--- begin Provided text ---
Paladin REIT owns its assets and conducts its operations through Paladin Realty Income Properties, L.P., its operating partnership (“Paladin OP”). As of September 30, 2012 and December 31, 2011, Paladin Advisors held a 0.2% and 0.3% limited partnership interest, respectively, and Paladin REIT held a 99.8% and 99.7% general partnership interest in Paladin OP, respectively.

 

2. Summary of Significant Accounting Policies

 

Principles of Reporting

 

Variable Interest Entities

 

The condensed consolidated financial statements include the accounts of Paladin REIT and its wholly owned and controlled entities (collectively, the “Company”). The Company consolidates any variable interest entities (“VIEs”) of which it has control (a) through voting rights or similar rights or (b) by means other than voting rights if the Company is the primary beneficiary, as defined below. When the Company does not have a controlling interest in an entity, but exerts significant influence over the entity, the Company applies the equity method of accounting. All intercompany balances and transactions have been eliminated in consolidation.

 

If an investment was determined to be a VIE, the Company then performed an analysis to determine if the Company is the primary beneficiary of the VIE. A VIE is consolidated by its primary beneficiary. The primary beneficiary is the party that has a controlling financial interest in an entity. In order for a party to have a controlling financial interest in an entity it must have (1) the power to direct the activities of a VIE that most significantly impact the entity’s economic performance, and (2) the obligation to absorb losses of an entity that could potentially be significant to the VIE or the right to receive benefits from the entity that could potentially be significant to the VIE.
--- end Provided text ---
--- begin Material provided ---
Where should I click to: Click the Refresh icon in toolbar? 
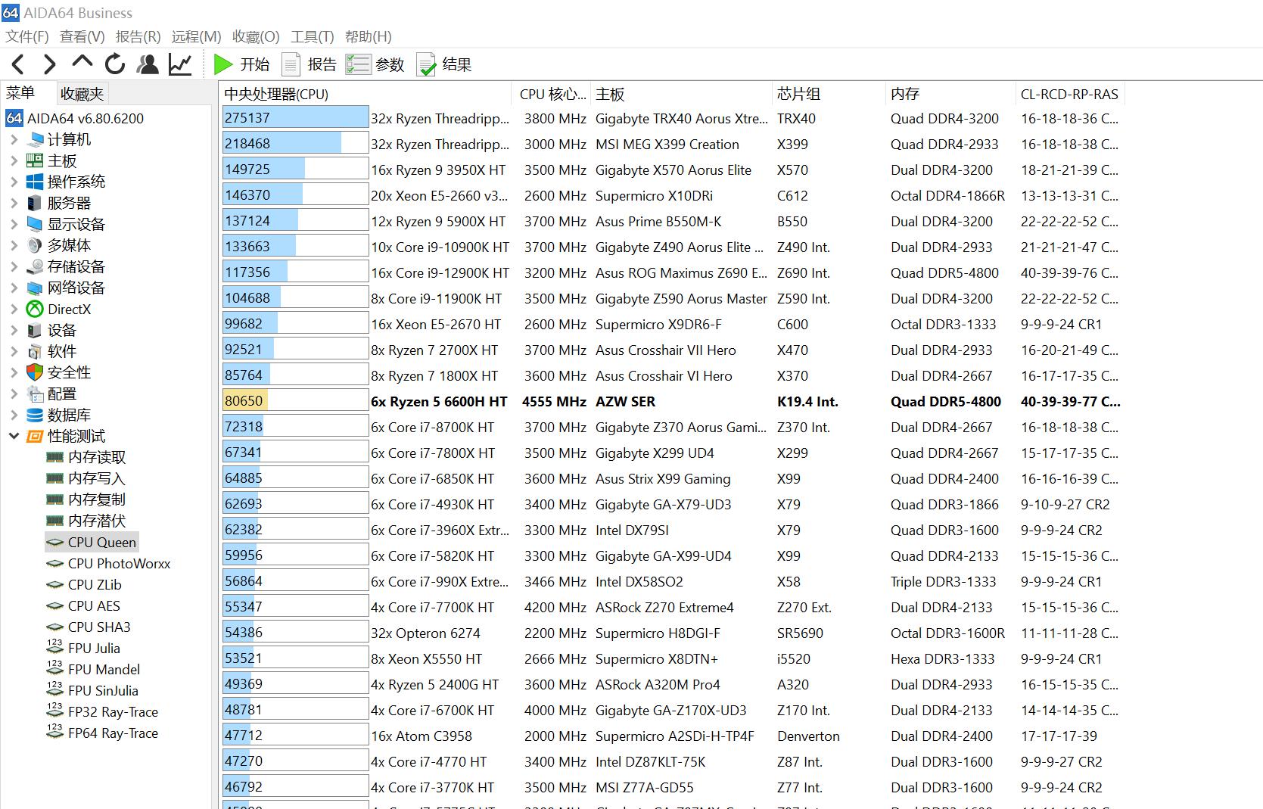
--- end Material provided ---
# To do
Write out the Paladin REIT text again in full, with every word and line as it appears. The listing has no connection to the Paladin REIT text.

# Exercise output
Paladin REIT owns its assets and conducts its operations through Paladin Realty Income Properties, L.P., its operating partnership (“Paladin OP”). As of September 30, 2012 and December 31, 2011, Paladin Advisors held a 0.2% and 0.3% limited partnership interest, respectively, and Paladin REIT held a 99.8% and 99.7% general partnership interest in Paladin OP, respectively.

 

2. Summary of Significant Accounting Policies

 

Principles of Reporting

 

Variable Interest Entities

 

The condensed consolidated financial statements include the accounts of Paladin REIT and its wholly owned and controlled entities (collectively, the “Company”). The Company consolidates any variable interest entities (“VIEs”) of which it has control (a) through voting rights or similar rights or (b) by means other than voting rights if the Company is the primary beneficiary, as defined below. When the Company does not have a controlling interest in an entity, but exerts significant influence over the entity, the Company applies the equity method of accounting. All intercompany balances and transactions have been eliminated in consolidation.

 

If an investment was determined to be a VIE, the Company then performed an analysis to determine if the Company is the primary beneficiary of the VIE. A VIE is consolidated by its primary beneficiary. The primary beneficiary is the party that has a controlling financial interest in an entity. In order for a party to have a controlling financial interest in an entity it must have (1) the power to direct the activities of a VIE that most significantly impact the entity’s economic performance, and (2) the obligation to absorb losses of an entity that could potentially be significant to the VIE or the right to receive benefits from the entity that could potentially be significant to the VIE.